* **Given text**:
[jira] [Commented] (MAPREDUCE-4379) Node Manager throws java.lang.OutOfMemoryError: Java heap space due to org.apache.hadoop.fs.LocalDirAllocator.contexts

Robert Joseph Evans (JIRA) Thu, 05 Jul 2012 09:14:36 -0700

    [ 
https://issues.apache.org/jira/browse/MAPREDUCE-4379?page=com.atlassian.jira.plugin.system.issuetabpanels:comment-tabpanel&focusedCommentId=13407237#comment-13407237
 ]


Robert Joseph Evans commented on MAPREDUCE-4379:
------------------------------------------------

Devaraj, could you upmerge the patch. It no longer applies to trunk.

For the most part the patch looks OK to me.  It seems to fix the issue at hand. 
However, I have been reading through the code and I find a few things a bit 
disturbing.  I don't really have a problem with your fix, but I think if we 
refactored the code it would make things a lot cleaner.  Because this is a 
blocker I am inclined to just check it in, on condition that we mark 
LocalDirAllocator.removeContext as deprecated and limited private for MapReduce 
and file a separate JIRA to clean things up.  Also this is only an issue if the 
DefaultContainerExecutor is enabled, because when the LinuxContainerExecutor is 
used the problematic code runs in a separate process that releases everything 
when the localization is done.

* **What is expected**:
Print the passage of the JIRA comment starting at "Robert Joseph Evans commented" and ending at "issue at hand.", copied exactly.

* **Data block**:
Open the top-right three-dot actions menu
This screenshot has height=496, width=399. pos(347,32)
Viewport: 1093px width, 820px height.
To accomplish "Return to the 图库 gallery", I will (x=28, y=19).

* **Expected answer**:
Robert Joseph Evans commented on MAPREDUCE-4379:
------------------------------------------------

Devaraj, could you upmerge the patch. It no longer applies to trunk.

For the most part the patch looks OK to me.  It seems to fix the issue at hand.